Congestive Heart Failure : Symptoms to Look Out For
Congestive heart failure (CHF) is a condition in which the heart loses its ability to pump enough blood throughout the body. It can be a precursor to congestive heart failure in people, and the symptoms of CHF in dogs are not as severe or life-threatening as in people. Unlike in people, there are four symptoms of CHF in dogs. They are: Breathing difficulty Failure to regulate body temperature Low blood pressure Sluggishness Below, we’ll discuss these symptoms in more detail. Breathing Difficulties A dog with CHF will struggle to breathe. If you notice that your dog is panting even when he isn’t moving, having difficulty exhaling, or has a large amount of secretions in his/her chest or nostrils, then you should contact your veterinarian or a local animal emergency clinic.

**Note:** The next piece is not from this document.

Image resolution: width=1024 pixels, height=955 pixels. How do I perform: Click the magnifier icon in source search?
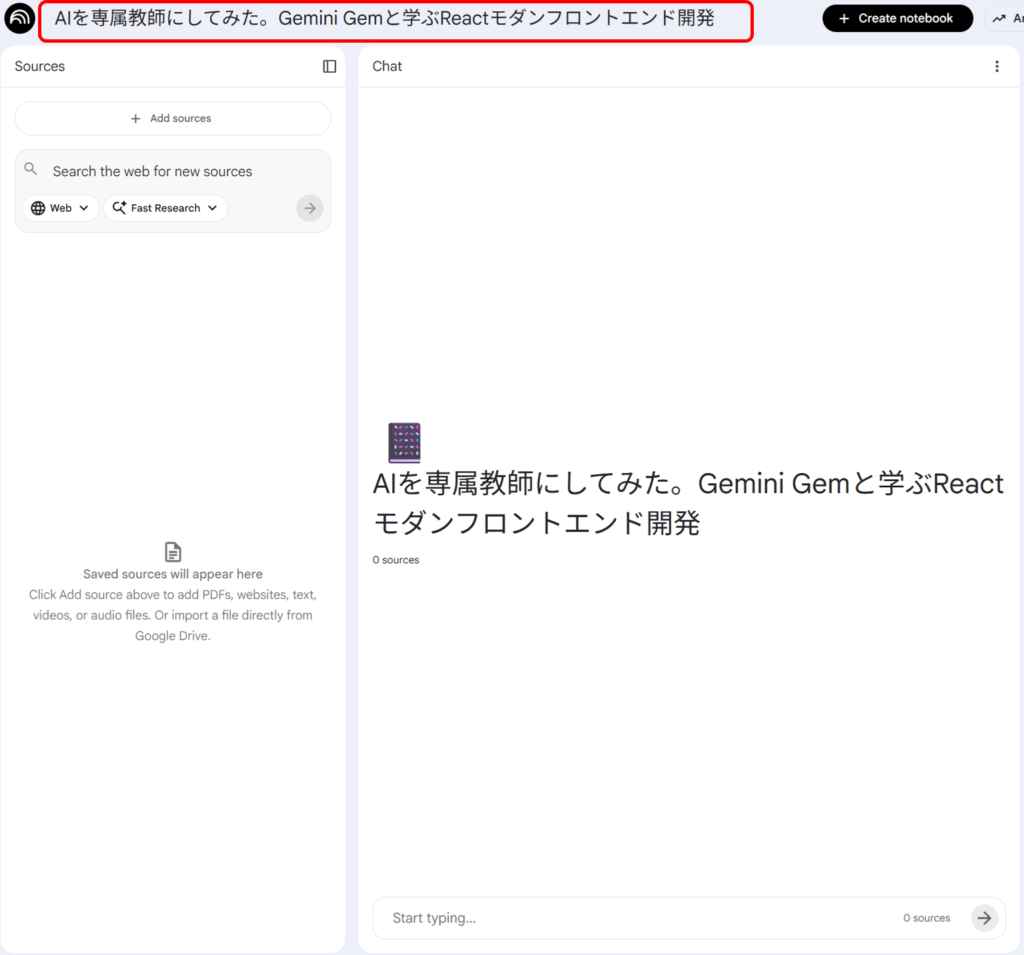click(x=31, y=170)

What is Congestive Heart Failure?
Congestive heart failure (CHF) is when the heart has grown tired from the ongoing strain it has been exposed to. The doctor can diagnose CHF either by performing a complete cardiac exam on a patient, or by observing symptoms to be associated with CHF. This condition affects at least 5.6 million adults in the U.S., and 200,000 children under the age of 19, making it a leading cause of hospitalization and death in people 65 and older. What are the symptoms of CHF? The symptoms of CHF include weakness, fatigue, shortness of breath, and an unsteady gait.
Symptoms and Diagnosis
There are a number of different signs and symptoms associated with CHF. These include weight loss, coughing, shortness of breath, and an enlarged heart. To improve your chances of surviving CHF, get medical attention quickly. Mild CHF symptoms are generally felt at night when you are resting. Over time, CHF progresses to the point that you experience problems with breathing. It is very important to be evaluated as soon as you notice these signs and symptoms. There are some medications available that are known to work in CHF, but there are others that have not been proven effective. Symptoms can vary depending on your age and the amount of exercise you do on a daily basis.
“When it starts affecting their blood pressure, it can literally be the end of the line.” The treatment for HF is directed at the heart pump, which is affected by the disease. Without its pumping capabilities, the heart cannot pump the blood throughout the body. Both medical and surgical interventions are used to relieve the symptoms of the disease, and if necessary, replace the heart. “The goal is to reverse the progression and the progression is there, it’s just slow,” says Walsh. “There’s no cure for heart failure, but you can restore function.
If your pup is diagnosed with CHF, there are a few things you can do to help prevent it: If you have more than one dog and they are all currently with you, make sure each has a low-sodium diet and is getting enough exercise, as exercise can be an important way to help lower blood pressure and risk of arrhythmia. Take your pup on a walk at least three times a day to help get their heart pumping. Many dogs are fine on a short walk, but these walks should be slow and low-intensity. If your dog has been resting more than usual and seems to be taking longer and longer to wake up or stand up, it may be time to call your vet and get him/her checked out.